------ AVAILABLE RECORDS ------
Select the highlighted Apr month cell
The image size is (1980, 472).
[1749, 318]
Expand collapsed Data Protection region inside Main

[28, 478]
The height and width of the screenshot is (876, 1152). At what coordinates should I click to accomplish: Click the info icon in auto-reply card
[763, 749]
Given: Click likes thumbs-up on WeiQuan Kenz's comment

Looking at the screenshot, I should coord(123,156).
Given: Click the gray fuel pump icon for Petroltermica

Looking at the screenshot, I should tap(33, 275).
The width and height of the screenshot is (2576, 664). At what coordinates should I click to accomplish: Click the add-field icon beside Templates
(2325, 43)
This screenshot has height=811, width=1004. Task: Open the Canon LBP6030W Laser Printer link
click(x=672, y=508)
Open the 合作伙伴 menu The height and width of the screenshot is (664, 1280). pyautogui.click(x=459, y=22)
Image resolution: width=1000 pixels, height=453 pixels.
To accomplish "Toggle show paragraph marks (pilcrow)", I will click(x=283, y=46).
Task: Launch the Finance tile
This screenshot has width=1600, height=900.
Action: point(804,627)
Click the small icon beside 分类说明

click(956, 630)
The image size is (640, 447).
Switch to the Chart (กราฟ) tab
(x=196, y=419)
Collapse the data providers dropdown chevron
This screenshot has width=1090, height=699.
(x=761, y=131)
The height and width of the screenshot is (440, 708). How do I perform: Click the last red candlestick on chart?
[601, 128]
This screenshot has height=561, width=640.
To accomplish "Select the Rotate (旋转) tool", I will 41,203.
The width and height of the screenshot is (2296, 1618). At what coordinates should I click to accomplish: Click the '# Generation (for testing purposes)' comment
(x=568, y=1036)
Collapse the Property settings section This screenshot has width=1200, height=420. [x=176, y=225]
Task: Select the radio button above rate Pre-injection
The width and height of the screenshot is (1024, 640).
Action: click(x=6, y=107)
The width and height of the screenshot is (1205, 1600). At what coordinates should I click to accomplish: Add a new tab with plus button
------
== WORK REQUIRED ==
Above this instruction are the records; retype exactly the lines from the one containing "Task: Launch the Finance tile" up to and including the one containing "Task: Select the".

== RESPONSE ==
Task: Launch the Finance tile
This screenshot has width=1600, height=900.
Action: point(804,627)
Click the small icon beside 分类说明

click(956, 630)
The image size is (640, 447).
Switch to the Chart (กราฟ) tab
(x=196, y=419)
Collapse the data providers dropdown chevron
This screenshot has width=1090, height=699.
(x=761, y=131)
The height and width of the screenshot is (440, 708). How do I perform: Click the last red candlestick on chart?
[601, 128]
This screenshot has height=561, width=640.
To accomplish "Select the Rotate (旋转) tool", I will 41,203.
The width and height of the screenshot is (2296, 1618). At what coordinates should I click to accomplish: Click the '# Generation (for testing purposes)' comment
(x=568, y=1036)
Collapse the Property settings section This screenshot has width=1200, height=420. [x=176, y=225]
Task: Select the radio button above rate Pre-injection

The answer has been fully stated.